Newsline: October 2003

Local Urges Placing Video Cameras in Schools


Gregory Floyd, director of the Citywide Division, told City Council members Sept. 24 that Local 237 has long sought to have cameras installed in schools as a way to improve protection for students, faculty and visitors.

Floyd testified at a Council hearing on a bill proposed by Councilman Peter Vallone, Jr, Intro.490, which would require the city to install security cameras in all city schools.

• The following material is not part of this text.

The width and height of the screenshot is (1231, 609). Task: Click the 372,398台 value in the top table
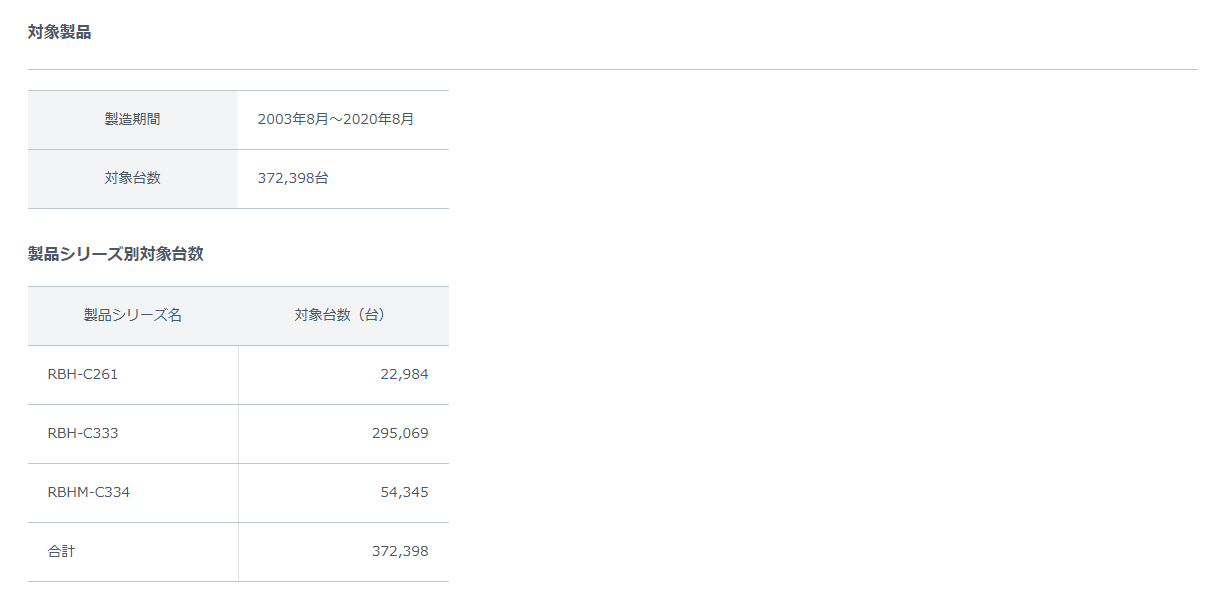(x=293, y=178)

President Carl Haynes was unable to testify himself because he had to attend a meeting of the Central Labor Council.

“Teamsters Local 237 has for a long time maintained that the NYPD School Safety Division and the Department of Education cannot win the war against crime in the schools without first securing all the exits and entrances in each school,” Floyd told the lawmakers.

He pointed out that the Local has often called on the city and education officials to find the means to upgrade antiquated scanning equipment and install surveillance cameras and magnetic doors at every entryway or exit door in the city’s schools.

Floyd noted that an average-sized school has eight to 12 doors and that some of the larger schools have as many as 20 entrances and exits.

School safety agents routinely patrol inside the schools and their perimeters, but can’t guard every door, the union official said. He pointed out that because of the large number of doors to be watched, it would not make sense to permanently station a safety agent at every door in every school.

He reiterated the Local’s contention that cameras and magnetic doors should be installed to protect the school population, particularly in the most troublesome public schools. The union believes that “Ideally, security cameras should be used in all schools as required in Intro 490,” Floyd said.

“In addition, the city and the Department of Education should seriously consider installing cameras to monitor the stairwells in troublesome schools,” he told the Council members. “These stairwells are often poorly lit and are not centrally located.”

He said that there have been rapes committed in the stairwells and that safety agents had frequently apprehended students engaged in sexual activity in those areas. “This may not happen if surveillance cameras are installed in these dark recesses,” he asserted.

Teachers’ President Agrees
Randi Weingarten, president of the United Federation of Teachers, also testified in favor of installation of video cameras. “We think the installation . . . in schools where incident data support the use of such surveillance is an excellent idea,” she said.

She argued, however, that the Education Department has not presented any incident data to the UFT for the past year.

She noted that although the cost of such equipment has gone down in past years, it is still expensive. “In our view,” she added, “the installation of cameras in every school in the city, regardless of whether incident data merit it, is not the best way to use scarce taxpayer dollars.”

The UFT official said her organization believed it would be wiser and more cost effective to use some of the funding to ensure that school safety agent staffing is maintained at sufficient coverage levels.

She noted, as has President Haynes in the past, that while school safety agents are still being hired and trained, their numbers are insufficient to fill the void when 30 trained and experienced agents leave the job every month.

From the NYPD
Testifying for the NYPD, Assistant Chief Gerald Nelson, commanding officer of the School Safety Division, conceded that video surveillance can augment traditional crime fighting techniques, be a powerful and identification tool, and serve as a useful deterrent.

He added, however, that closed circuit television “is expensive to purchase, time consuming to install and labor intensive to monitor.” He said that it could cost as much as $200,000 to wire a large school for camera surveillance.

Benjamin J. Tucker, chief executive of the Office of School Safety and Planning for the Education Department, told Council members his department had practical and legal reasons with respect to parts of the proposed legislation. He said it would authorize only the NYPD to set up the rules and regulations regarding access to the video logs. He asserted that this runs counter to the agreement made between the two agencies when School Safety was merged with the NYPD.